EXTRACT TO READ:
◇ ◇ ◇

My 180 degree journey on guns, I think, really began with Sandyhook.  My oldest child was in Kindergarten at the time, and I spent the day trying not to bawl as I waited for the school bus to bring him home safe.  I don’t care about all the conspiracies around Sandyhook.  I believe that babies died, and it was horrible.  At first, it reinforced the thoughts of gun control for me.  But, it also started conversations that led me to challenge my own beliefs.

Around the same time, I was deep in research for the novel I’ve been working on for years.  Research that has made me aware of how serious our situation is, we the people of this nation.  Research that has made me aware of just how corrupt our government really is.  I began to understand some of the pro-gun arguments.

So, I decided that I needed to do some ‘experiential’ research. I decided that, as part of that research, I needed to learn how to shoot a rifle, to learn how they work.  So, I did.  Then, I decided that I needed to experience the full process of legally obtaining a gun of my own.  So, I did.  As I turned to walk out of the gun store with my new purchase in hand, a friendly policeman applauded my choice and an elderly couple cheered me on.  It was bizarre, awkward, and kind of fun all at the same time.  Since then, I have discovered that target shooting is really fun.  And those guns that terrified me?  I know a lot more about them now.  I can pick them up, take them apart, clean them, put them back together, just like I can my bicycles.  They don’t scare me anymore.

As I said, I am still not sure where I am on this journey.  But, I have come to understand what I believe to be the true meaning of a ‘well-regulated militia.’  Yeah, the so-often forgotten part of that amendment everyone loves to argue about, especially after a mass shooting.  I don’t believe it really has so much to do with protecting our right to own weapons as it does with addressing the need for citizens who can defend this nation from attack.  Because, the original intent, I believe, was for our country not to maintain a standing army, but to be able to call up the citizenry in the event of an attack. To defend our borders, to defend our homes, to defend our families.

◇ ◇ ◇

EXTRACTED ENTRIES:

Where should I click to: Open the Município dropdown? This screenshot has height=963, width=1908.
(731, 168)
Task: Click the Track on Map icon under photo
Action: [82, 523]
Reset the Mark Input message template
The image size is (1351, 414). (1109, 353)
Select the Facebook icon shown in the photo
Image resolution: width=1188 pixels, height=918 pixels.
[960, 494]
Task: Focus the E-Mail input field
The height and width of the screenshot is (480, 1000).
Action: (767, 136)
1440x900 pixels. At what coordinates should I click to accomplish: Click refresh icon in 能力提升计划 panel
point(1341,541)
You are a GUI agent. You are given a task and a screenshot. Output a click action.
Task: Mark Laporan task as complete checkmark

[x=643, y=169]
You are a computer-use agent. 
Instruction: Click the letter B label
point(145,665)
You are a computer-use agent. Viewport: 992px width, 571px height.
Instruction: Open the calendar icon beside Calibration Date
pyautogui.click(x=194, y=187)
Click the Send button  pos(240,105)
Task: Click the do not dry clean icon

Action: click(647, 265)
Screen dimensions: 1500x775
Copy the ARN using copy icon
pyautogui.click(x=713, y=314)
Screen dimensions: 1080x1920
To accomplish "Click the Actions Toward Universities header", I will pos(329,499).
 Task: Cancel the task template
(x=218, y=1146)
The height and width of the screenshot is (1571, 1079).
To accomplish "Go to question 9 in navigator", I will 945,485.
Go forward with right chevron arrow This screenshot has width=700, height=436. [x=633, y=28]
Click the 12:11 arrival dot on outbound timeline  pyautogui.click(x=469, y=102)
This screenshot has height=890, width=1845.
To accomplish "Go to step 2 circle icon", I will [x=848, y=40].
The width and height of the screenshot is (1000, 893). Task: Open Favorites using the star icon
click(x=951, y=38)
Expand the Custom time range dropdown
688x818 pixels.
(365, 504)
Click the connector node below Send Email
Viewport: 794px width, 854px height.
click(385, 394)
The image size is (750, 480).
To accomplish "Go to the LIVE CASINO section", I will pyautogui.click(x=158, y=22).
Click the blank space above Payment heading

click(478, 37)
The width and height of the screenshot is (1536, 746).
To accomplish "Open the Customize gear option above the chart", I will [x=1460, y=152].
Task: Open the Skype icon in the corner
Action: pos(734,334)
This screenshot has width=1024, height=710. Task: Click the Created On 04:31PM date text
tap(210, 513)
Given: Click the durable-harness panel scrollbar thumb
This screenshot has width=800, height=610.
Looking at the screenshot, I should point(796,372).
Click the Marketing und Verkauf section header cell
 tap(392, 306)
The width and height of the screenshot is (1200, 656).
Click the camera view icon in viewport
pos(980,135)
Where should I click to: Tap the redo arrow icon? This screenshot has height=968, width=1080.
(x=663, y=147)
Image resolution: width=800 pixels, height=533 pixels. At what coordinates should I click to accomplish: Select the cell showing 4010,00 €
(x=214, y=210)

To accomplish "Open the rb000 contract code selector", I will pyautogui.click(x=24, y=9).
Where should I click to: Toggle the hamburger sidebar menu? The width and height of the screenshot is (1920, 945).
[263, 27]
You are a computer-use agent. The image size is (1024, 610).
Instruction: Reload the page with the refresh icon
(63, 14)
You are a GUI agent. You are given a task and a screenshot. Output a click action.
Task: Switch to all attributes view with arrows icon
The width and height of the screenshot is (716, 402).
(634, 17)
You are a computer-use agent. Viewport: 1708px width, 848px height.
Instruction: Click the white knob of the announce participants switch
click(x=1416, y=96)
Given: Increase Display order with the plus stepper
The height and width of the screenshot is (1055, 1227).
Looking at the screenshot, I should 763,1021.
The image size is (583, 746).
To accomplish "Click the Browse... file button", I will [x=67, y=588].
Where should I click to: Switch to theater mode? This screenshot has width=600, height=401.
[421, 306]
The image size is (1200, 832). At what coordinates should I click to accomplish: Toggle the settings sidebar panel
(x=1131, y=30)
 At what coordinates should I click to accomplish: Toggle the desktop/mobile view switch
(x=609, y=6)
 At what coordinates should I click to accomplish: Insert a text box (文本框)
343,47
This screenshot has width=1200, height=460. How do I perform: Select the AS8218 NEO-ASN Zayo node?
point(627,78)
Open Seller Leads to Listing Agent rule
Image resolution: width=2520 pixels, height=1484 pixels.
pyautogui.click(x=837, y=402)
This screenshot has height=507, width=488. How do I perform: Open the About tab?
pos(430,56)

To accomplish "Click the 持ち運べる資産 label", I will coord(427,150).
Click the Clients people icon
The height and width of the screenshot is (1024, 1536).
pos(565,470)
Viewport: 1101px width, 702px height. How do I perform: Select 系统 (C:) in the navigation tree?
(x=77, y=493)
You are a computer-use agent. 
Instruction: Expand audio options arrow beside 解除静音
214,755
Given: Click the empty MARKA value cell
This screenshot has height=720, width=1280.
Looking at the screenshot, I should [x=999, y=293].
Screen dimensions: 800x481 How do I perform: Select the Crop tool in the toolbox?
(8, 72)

◇ ◇ ◇

TASK REQUIREMENTS:
Copy the passage about guns from "As I said, I" to "defend our families.", changing "attack" to "invasion".

ANSWER:
As I said, I am still not sure where I am on this journey.  But, I have come to understand what I believe to be the true meaning of a ‘well-regulated militia.’  Yeah, the so-often forgotten part of that amendment everyone loves to argue about, especially after a mass shooting.  I don’t believe it really has so much to do with protecting our right to own weapons as it does with addressing the need for citizens who can defend this nation from invasion.  Because, the original intent, I believe, was for our country not to maintain a standing army, but to be able to call up the citizenry in the event of an invasion. To defend our borders, to defend our homes, to defend our families.